Risso’s Marni clothes are not sexy, bucking the trends towards more body exposure either elegantly or crassly, because that isn’t what is his fashion aesthetic. The prime directive at Marni is the focus on the person, and then the clothes come later to aid and enhance the person. Individuality comes first. 

Inside an industrial warehouse on the eastern outskirt of Milano late on a Saturday night, the audience, the performers, the singers, the poets, and all the models all wore Marni. It was a final act of communion on a scale never before imagined or happened in fashion – an actual moment of religious ecstasy or even more poignant holy orgasm. 

The audience, models, and hundreds of performers were the show, all partaking in this ultimate sharing that was beyond even the creation of the local community. Gosh, the word community now is being overused, but here it is just that – community. 

Photo by Long Nguyen

The ‘show’ titled Wear We Are was like experiencing the entirety of Wagner’s Der Ring des Nibelungen all in thirty minutes instead of fifteen hours. 

“Here we are.
Where we are.
What we are.
Ear we are.
Are we here?
Where are we?
What are we?
Are we ear?
Here, where we are and ear, what we wear is what we are.
Where we are, one we are, for what we wear.
Here we ear as one.
Here we are as one, and each one is one.
Here we are, where we are for what we wear and who we are,” said the verse in imagined haiku provided by Marni that expressed the thinking behind the performance and the clothes. 

The set, built-in raw wood in concentric circles with social distancing seating with a circular stage in the center, was meant for continuous entrances and exits and entrances of the models and the performers as they walked the clothes or stood still. In contrast, other performers sang and played musical instruments. The act of getting dressed to be together, figuratively, and an act of communion, or ‘clothing for the team.’

It is an extraordinary act that the physical clothes never got drowned out by the commotions and the conundrum all around. 

The clothes and the people wearing them stood out so much apart. You can see each one in their comfort zone. They wore clothes as different as they were to each other. The deep blue short sleeve floral loose dress with cut out fringes, oversized leather motorcycle jackets and hot shorts, blue polka dots one piece swim/jumpsuit and blue/white stripe leggings, long yellow hand-knit cardigan with floral daisy shorts, giant double breast blazer in blue and white stripes and hand-knit white giant naval stripe sweater-dress. 

There were bits and pieces of clothes and complete outfits for anyone and everyone. 

Photo by Long Nguyen

Giant oversized blazers, big hoodies, triple XXL tee shirts, tank tops, wrap skirts and long skirts, bra tops, and loose dresses. Shapes range from a fitted long sinuous dress to an oversized blue daisy or diagonal blue and white stripe jersey long dress. Tailored jackets are slouchy and very boxy in navy pinstripes, white wool black stripe, or multicolor stripes. The fabrics of the clothes add a surface of three-dimensional feels like the daisy sown onto the blue or in the silk blue and yellow stripe pantsuit with white daisies. 
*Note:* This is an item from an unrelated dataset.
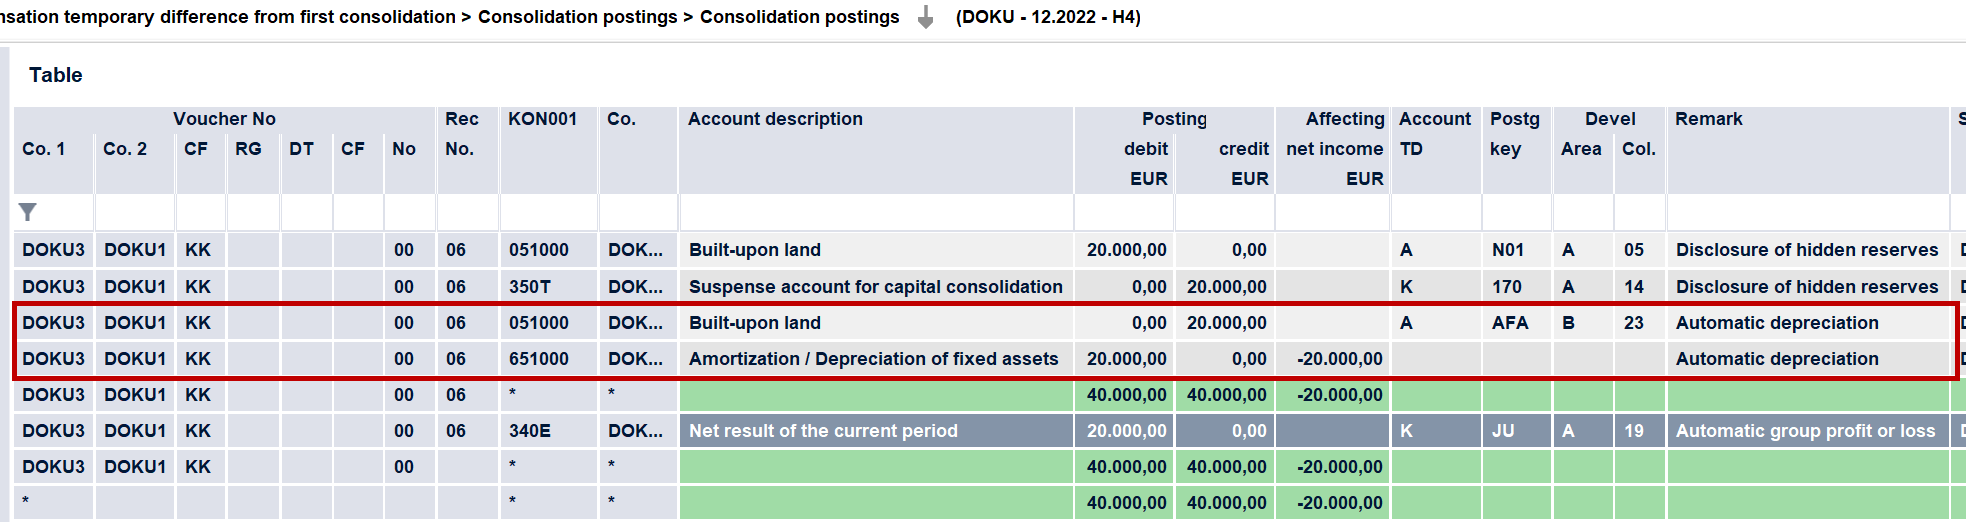
Task: Click the Account description column header
Action: (x=775, y=119)
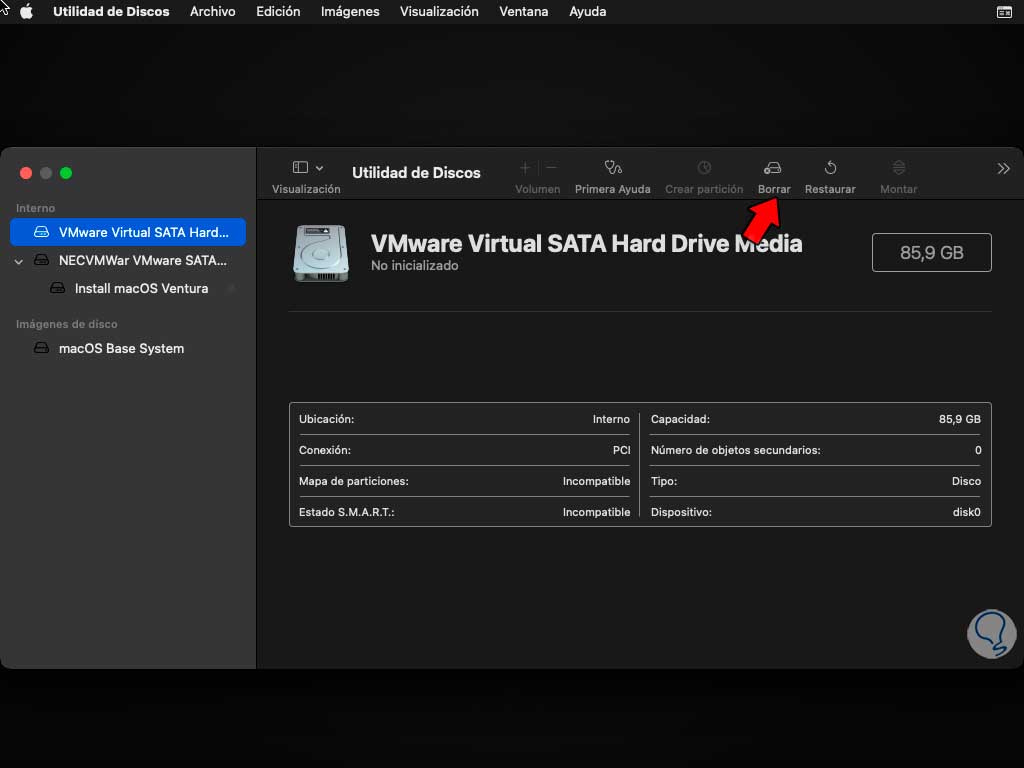Image resolution: width=1024 pixels, height=768 pixels.
Task: Click the Borrar erase disk icon
Action: pyautogui.click(x=772, y=168)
There is something else too. 

At the show, I could feel the presence of each of the models that wore each of the outfits. Indeed they weren’t the typical models culled from agencies but all walks of life like the Marni customers. It felt like these ‘models’ just weren’t in a fashion show at all but wearing these clothes somewhere else at home or at play. 

You can feel how the slight movements of the fitted long black and white when the long blond long hair guy who wore it walked by; you can feel how the model with a midriff knit stripe bra tank and stripe pants owned his look, and you can feel how each and everyone in the room including the audience owned what they wore. 
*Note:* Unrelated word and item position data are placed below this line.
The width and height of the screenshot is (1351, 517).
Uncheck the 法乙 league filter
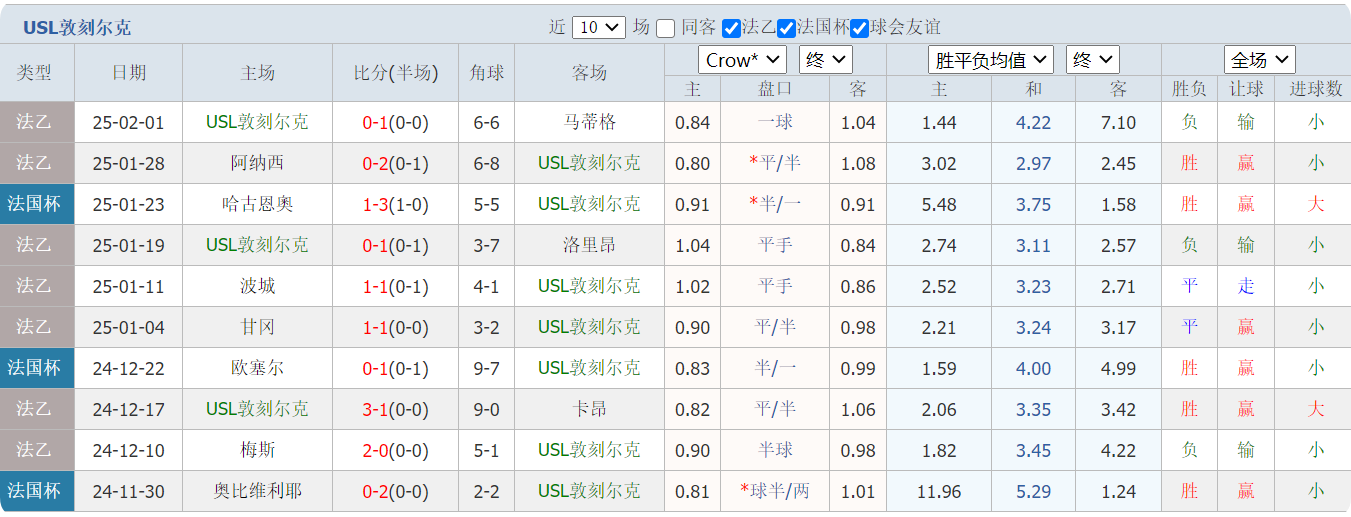pos(731,28)
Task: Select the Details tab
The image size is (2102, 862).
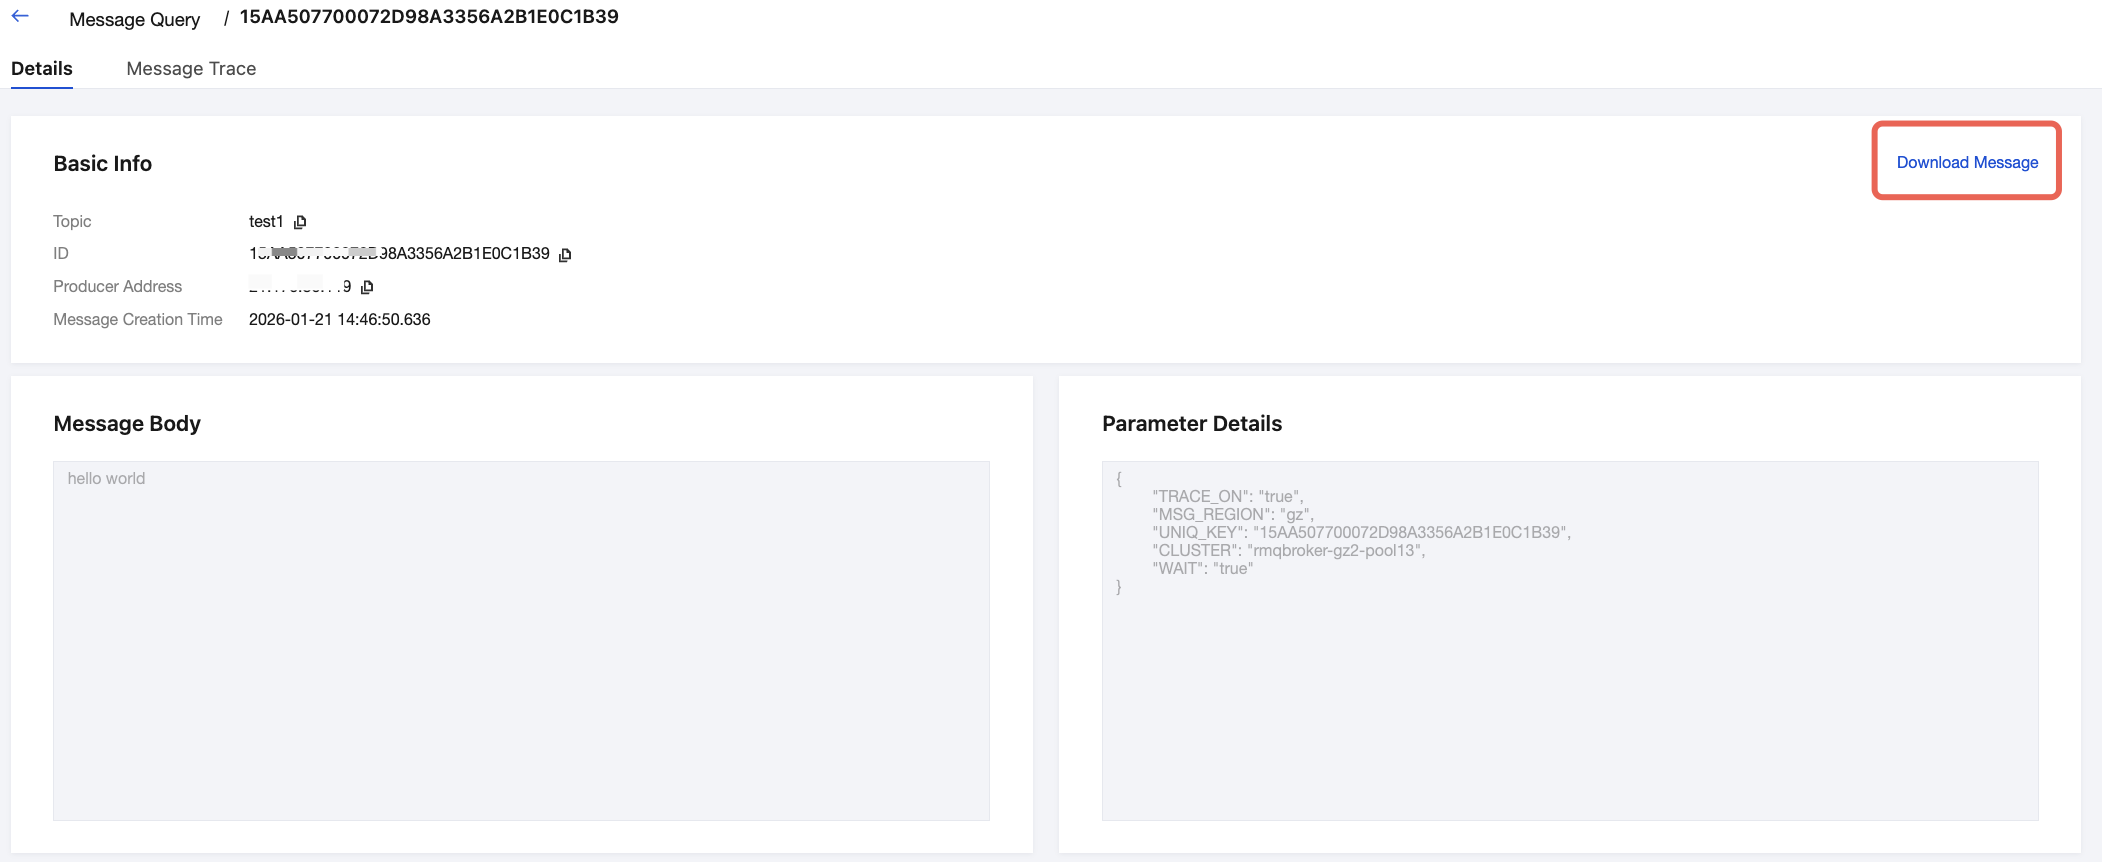Action: (x=42, y=69)
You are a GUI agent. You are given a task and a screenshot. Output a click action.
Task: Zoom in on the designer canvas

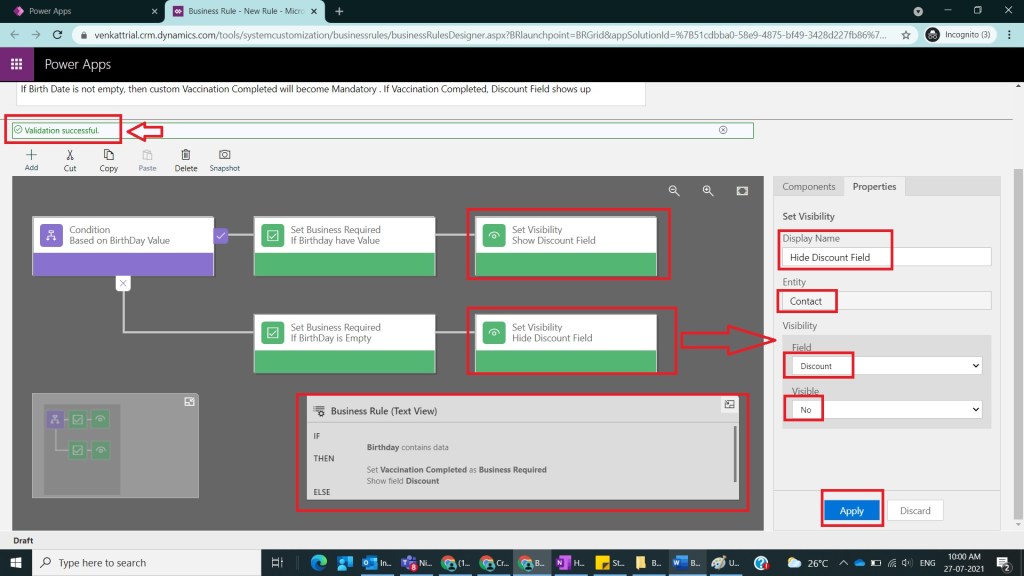pos(708,191)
Perhaps this is what Risso meant by ‘the individuality of the body is intensely present.”  The body is each of us. 

Once in a blue moon and only very, very rare, a fashion moment happens as it did that this Milanese industrial warehouse.

It is never anything any designer can plan or hope to accomplish. It just happened when everything synched in ways beyond expectations and beyond planning. This night was indeed a fashion moment, for me for sure, and I would venture to say for everyone in that entire industrial compound.